Prime Minister Karen Karapetian promoted on Friday a $10 million plan to refurbish Gyumri’s historic old town which the Armenian government says will greatly stimulate economic activity in the impoverished city.
The tourism-oriented program drawn up by Armenia’s Central Bank and a private charity at Karapetian’s initiative calls for capital repairs of the two main streets in Gyumri’s central Kumayri district mainly constructed in the 19th century. This will supposedly attract many Armenian and foreign tourists.
Official said old houses to be reconstructed there over the next two years will offer about 8,000 square meters of commercial space to businesspeople interested in opening shops, restaurants and centers for traditional arts or handicrafts.
Accompanied by several dozen entrepreneurs, Karapetian visited Armenia’s second largest city to tour its old district and attend the official presentation of the tourism development plan. He said Kumayri’s renovation will be financed from a $10 million investment fund that will have mostly private contributors.
“We regard the establishment of the fund and the street repairs as an important catalyst for business processes here,” Karapetian said at the presentation. “The state will stand by this fund with all its budgetary and financial instruments.”

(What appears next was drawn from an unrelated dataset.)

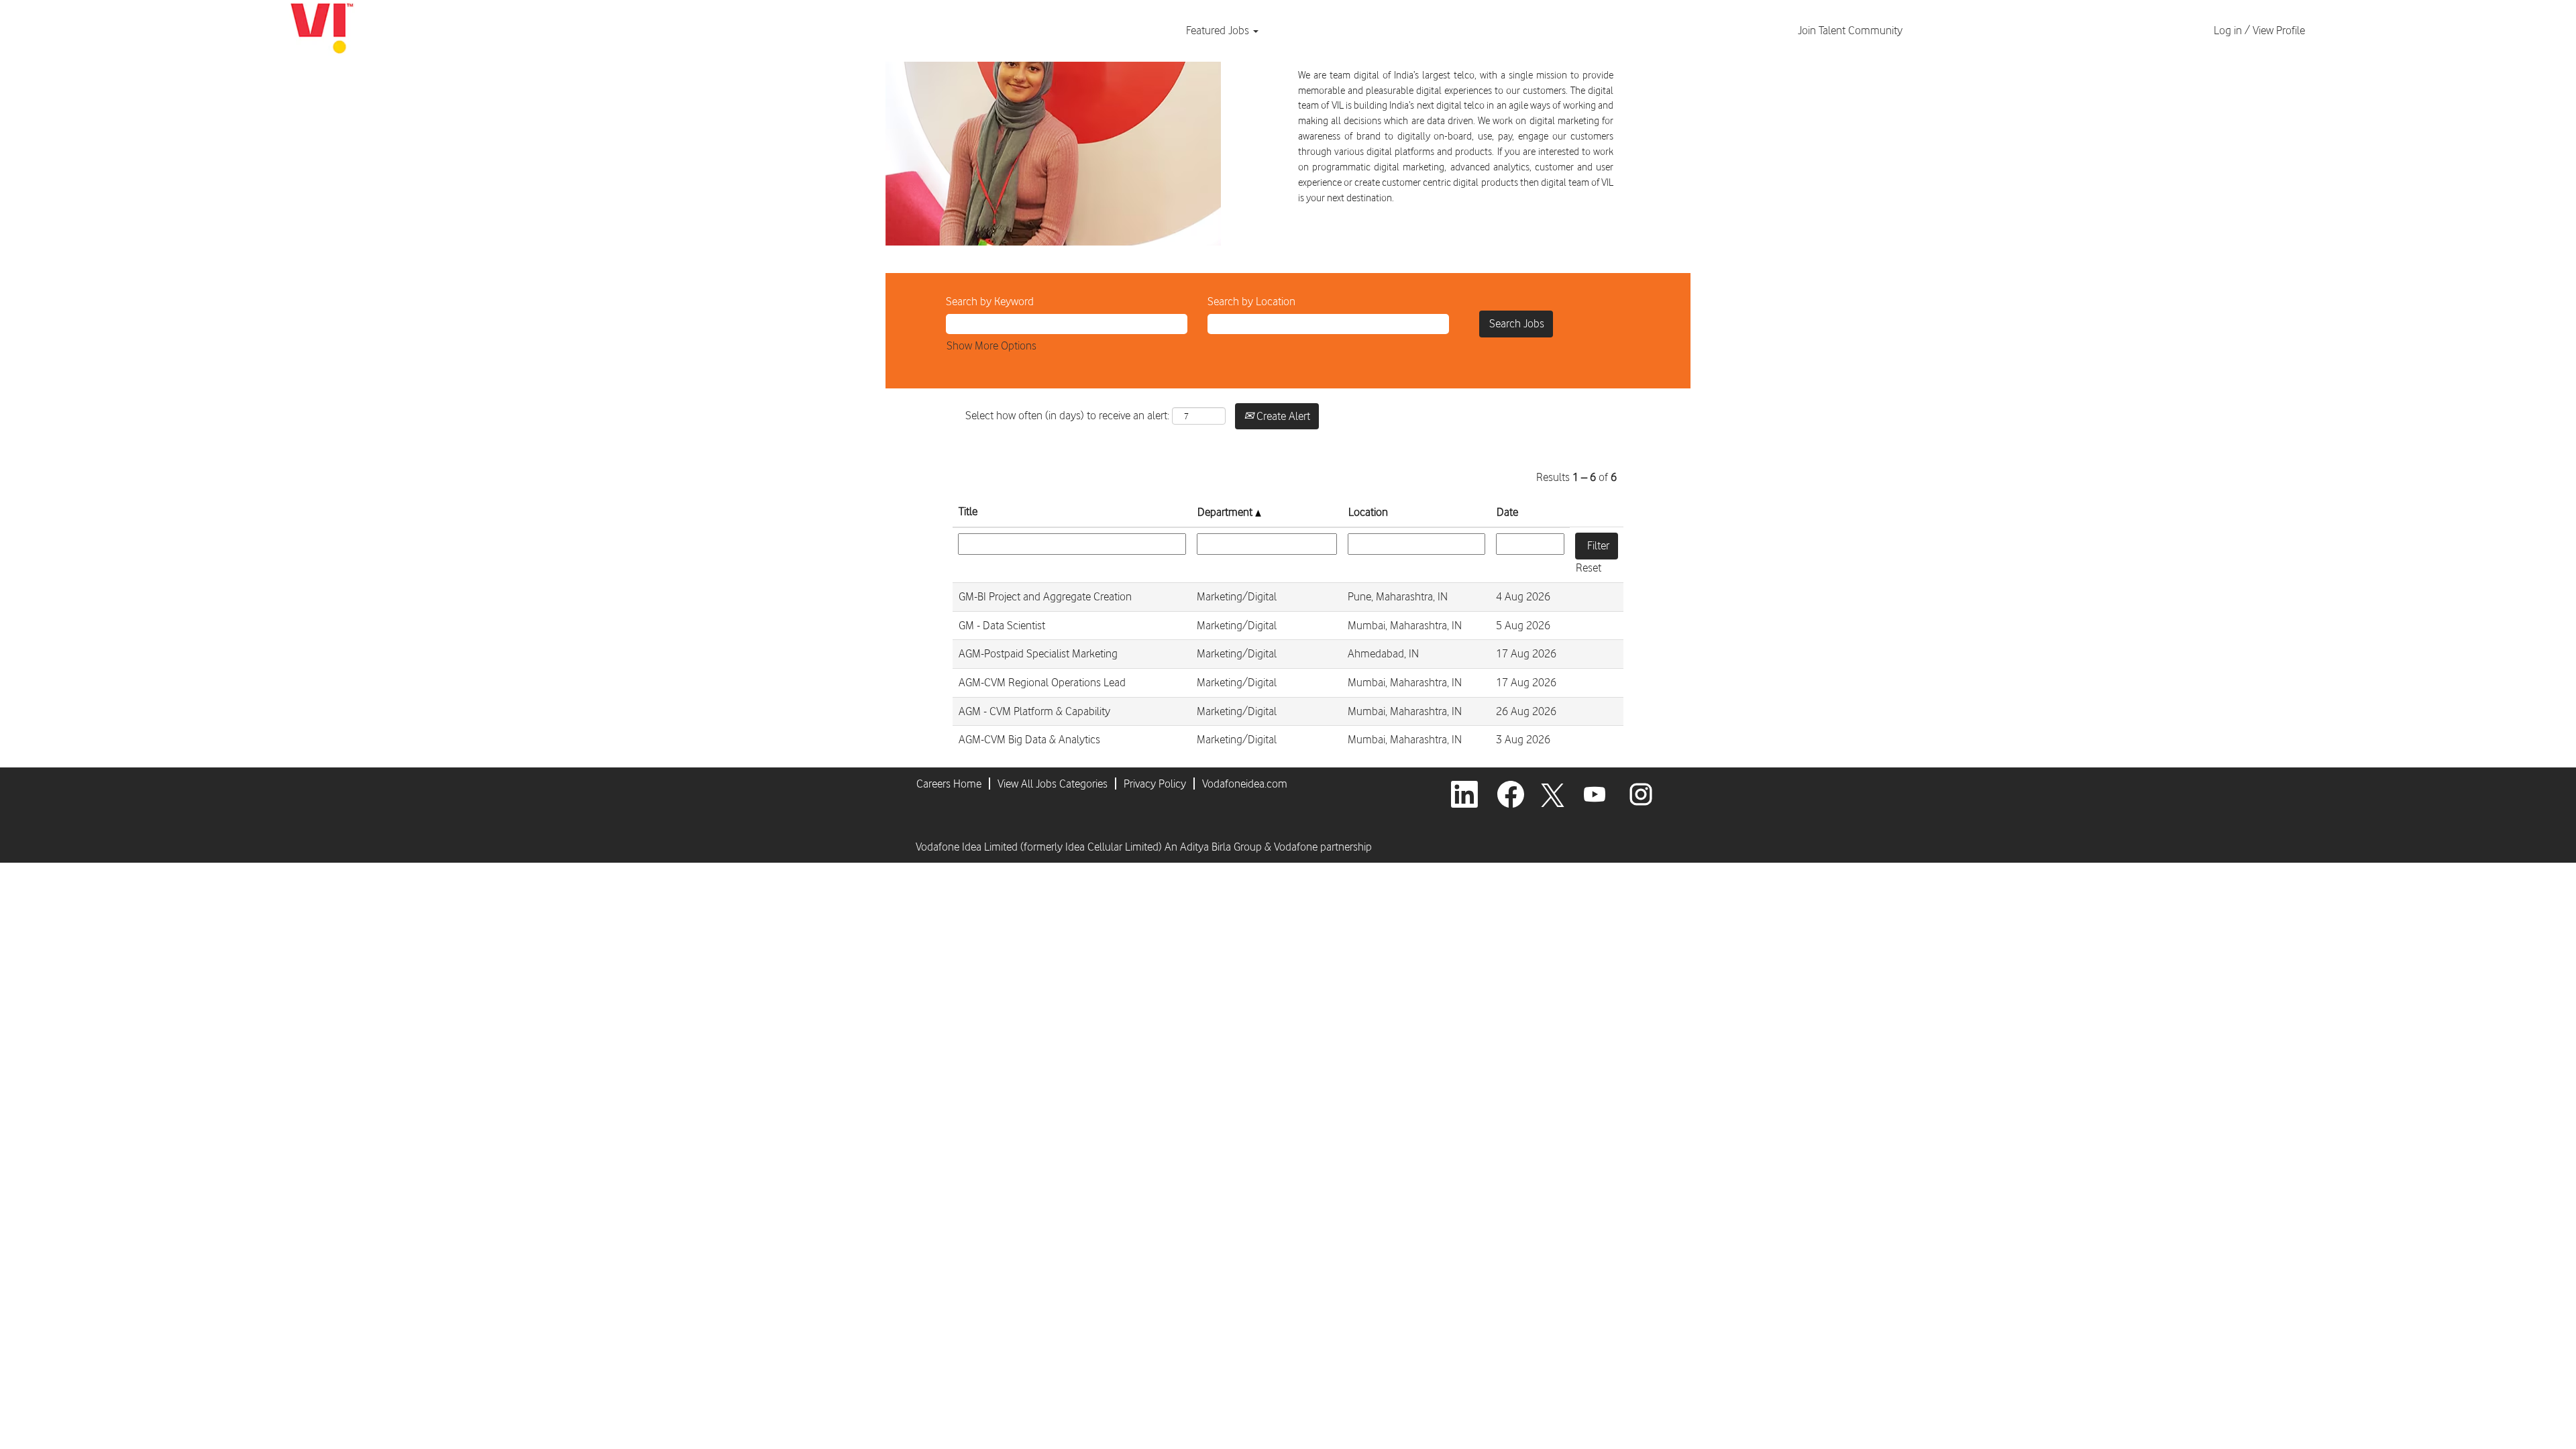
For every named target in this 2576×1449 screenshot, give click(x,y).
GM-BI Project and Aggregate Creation (1045, 596)
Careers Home (948, 783)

“As a former businessman who was very successful in business, I want to assure you that the invested funds will be recouped quickly,” he told entrepreneurs.
Speaking to journalists afterwards, the premier, in office since September, said he and his family will invest $500,000 of their money in the project.
Some local reporters voiced skepticism about the effort, saying that previous Armenian government failed to make good on their pledges to breathe a new life into Gyumri. “What kind of a guarantee do you want from me?” an irritated Karapetian replied. He insisted that his cabinet is serious about the project.
Gyumri has still not fully recovered from a catastrophic 1988 earthquake that killed 25,000 people and left hundreds of thousands of others homeless in this and other parts of northwestern Armenia. The city has long had one of the highest poverty and unemployment rates in the country.
The upcoming launch of the tourism development project should coincide with a large-scale reconstruction of Gyumri streets and roads which have been in an increasingly poor condition in the last few years.
The Yerevan government and the municipal administration secured last year $25 million in funding from the European Bank for Reconstruction and Development for the planned street repairs. The money will also be used for installing new and energy-efficient lighting and upgrading the municipal drainage infrastructure.